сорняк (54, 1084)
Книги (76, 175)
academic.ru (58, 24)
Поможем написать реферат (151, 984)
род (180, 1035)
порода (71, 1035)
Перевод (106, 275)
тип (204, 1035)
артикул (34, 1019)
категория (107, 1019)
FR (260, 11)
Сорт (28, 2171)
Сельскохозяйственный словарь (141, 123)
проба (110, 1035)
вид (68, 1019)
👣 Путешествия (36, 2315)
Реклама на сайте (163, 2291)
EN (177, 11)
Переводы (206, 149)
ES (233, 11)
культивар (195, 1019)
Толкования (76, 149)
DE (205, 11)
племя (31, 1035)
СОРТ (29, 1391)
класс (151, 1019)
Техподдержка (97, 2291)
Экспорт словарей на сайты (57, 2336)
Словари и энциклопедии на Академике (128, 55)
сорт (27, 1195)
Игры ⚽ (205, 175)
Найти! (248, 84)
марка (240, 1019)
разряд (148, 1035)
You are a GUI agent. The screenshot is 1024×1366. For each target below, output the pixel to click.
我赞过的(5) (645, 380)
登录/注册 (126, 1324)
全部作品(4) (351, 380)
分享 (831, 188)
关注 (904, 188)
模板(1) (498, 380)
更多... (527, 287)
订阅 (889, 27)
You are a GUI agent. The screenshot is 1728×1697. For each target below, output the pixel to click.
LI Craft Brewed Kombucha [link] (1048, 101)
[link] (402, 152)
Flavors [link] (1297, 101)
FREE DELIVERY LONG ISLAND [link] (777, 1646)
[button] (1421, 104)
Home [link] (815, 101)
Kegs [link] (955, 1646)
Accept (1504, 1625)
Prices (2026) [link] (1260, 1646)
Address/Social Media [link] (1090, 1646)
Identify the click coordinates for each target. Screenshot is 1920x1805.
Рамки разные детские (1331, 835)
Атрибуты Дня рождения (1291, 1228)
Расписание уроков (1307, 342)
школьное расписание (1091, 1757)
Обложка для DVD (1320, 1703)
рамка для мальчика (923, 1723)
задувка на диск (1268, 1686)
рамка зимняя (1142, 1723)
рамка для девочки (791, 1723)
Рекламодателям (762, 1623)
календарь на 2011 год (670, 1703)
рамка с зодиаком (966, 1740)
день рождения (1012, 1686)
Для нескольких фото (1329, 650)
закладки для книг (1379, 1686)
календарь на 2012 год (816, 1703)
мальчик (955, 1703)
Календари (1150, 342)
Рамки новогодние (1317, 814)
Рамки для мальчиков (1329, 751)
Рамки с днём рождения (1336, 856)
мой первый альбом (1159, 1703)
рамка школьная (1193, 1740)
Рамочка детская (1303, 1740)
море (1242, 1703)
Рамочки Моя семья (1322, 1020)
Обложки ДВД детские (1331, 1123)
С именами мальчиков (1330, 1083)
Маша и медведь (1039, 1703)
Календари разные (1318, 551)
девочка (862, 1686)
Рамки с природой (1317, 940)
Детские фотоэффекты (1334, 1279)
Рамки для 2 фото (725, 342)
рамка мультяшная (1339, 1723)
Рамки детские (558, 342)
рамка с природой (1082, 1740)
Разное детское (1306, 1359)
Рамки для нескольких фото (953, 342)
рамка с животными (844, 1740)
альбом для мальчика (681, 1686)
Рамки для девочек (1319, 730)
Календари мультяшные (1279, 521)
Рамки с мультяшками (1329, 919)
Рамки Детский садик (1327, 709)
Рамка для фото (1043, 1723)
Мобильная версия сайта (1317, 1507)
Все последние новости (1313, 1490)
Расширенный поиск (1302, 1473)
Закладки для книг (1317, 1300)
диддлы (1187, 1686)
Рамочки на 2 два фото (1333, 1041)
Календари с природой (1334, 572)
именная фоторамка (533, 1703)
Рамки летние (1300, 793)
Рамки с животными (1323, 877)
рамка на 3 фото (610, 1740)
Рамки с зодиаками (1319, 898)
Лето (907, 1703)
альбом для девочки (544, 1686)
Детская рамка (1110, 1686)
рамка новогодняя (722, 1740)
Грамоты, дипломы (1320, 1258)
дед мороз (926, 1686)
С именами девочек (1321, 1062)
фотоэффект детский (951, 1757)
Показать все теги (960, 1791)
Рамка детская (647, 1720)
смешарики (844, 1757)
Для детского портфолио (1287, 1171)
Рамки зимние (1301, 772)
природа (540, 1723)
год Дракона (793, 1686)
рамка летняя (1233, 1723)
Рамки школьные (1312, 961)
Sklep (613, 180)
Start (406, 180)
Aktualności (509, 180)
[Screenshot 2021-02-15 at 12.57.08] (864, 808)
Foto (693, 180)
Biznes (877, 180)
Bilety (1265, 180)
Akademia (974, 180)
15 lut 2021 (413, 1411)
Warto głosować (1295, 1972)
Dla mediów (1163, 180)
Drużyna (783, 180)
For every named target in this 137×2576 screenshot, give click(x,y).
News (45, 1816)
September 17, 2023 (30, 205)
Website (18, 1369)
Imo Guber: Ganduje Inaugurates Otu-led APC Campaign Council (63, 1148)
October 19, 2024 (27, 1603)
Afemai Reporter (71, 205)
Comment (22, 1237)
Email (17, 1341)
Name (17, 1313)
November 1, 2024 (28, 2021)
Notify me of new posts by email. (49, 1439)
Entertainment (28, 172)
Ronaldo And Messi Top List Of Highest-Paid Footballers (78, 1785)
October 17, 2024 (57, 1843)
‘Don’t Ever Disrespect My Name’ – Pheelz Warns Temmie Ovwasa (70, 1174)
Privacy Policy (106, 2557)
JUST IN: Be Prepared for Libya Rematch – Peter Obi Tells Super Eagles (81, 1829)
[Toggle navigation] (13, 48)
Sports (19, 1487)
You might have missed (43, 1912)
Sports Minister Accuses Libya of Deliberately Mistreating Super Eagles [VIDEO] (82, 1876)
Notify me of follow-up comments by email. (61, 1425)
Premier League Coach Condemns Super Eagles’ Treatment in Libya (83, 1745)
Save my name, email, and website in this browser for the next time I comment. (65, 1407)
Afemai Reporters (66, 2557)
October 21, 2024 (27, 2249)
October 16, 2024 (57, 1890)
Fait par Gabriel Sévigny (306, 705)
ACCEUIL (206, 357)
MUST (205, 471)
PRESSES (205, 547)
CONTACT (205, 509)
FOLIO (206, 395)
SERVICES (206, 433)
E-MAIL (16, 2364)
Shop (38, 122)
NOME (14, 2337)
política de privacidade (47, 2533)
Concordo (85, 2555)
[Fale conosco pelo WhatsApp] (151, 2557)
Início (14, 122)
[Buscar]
+===+
Problem details =>
Retype exactly, and only, the lines that run from the one with "Save my name, email, and" through the final line of the entries.

Problem solution =>
Save my name, email, and website in this browser for the next time I comment. (65, 1407)
Afemai Reporters (66, 2557)
October 21, 2024 (27, 2249)
October 16, 2024 (57, 1890)
Fait par Gabriel Sévigny (306, 705)
ACCEUIL (206, 357)
MUST (205, 471)
PRESSES (205, 547)
CONTACT (205, 509)
FOLIO (206, 395)
SERVICES (206, 433)
E-MAIL (16, 2364)
Shop (38, 122)
NOME (14, 2337)
política de privacidade (47, 2533)
Concordo (85, 2555)
[Fale conosco pelo WhatsApp] (151, 2557)
Início (14, 122)
[Buscar]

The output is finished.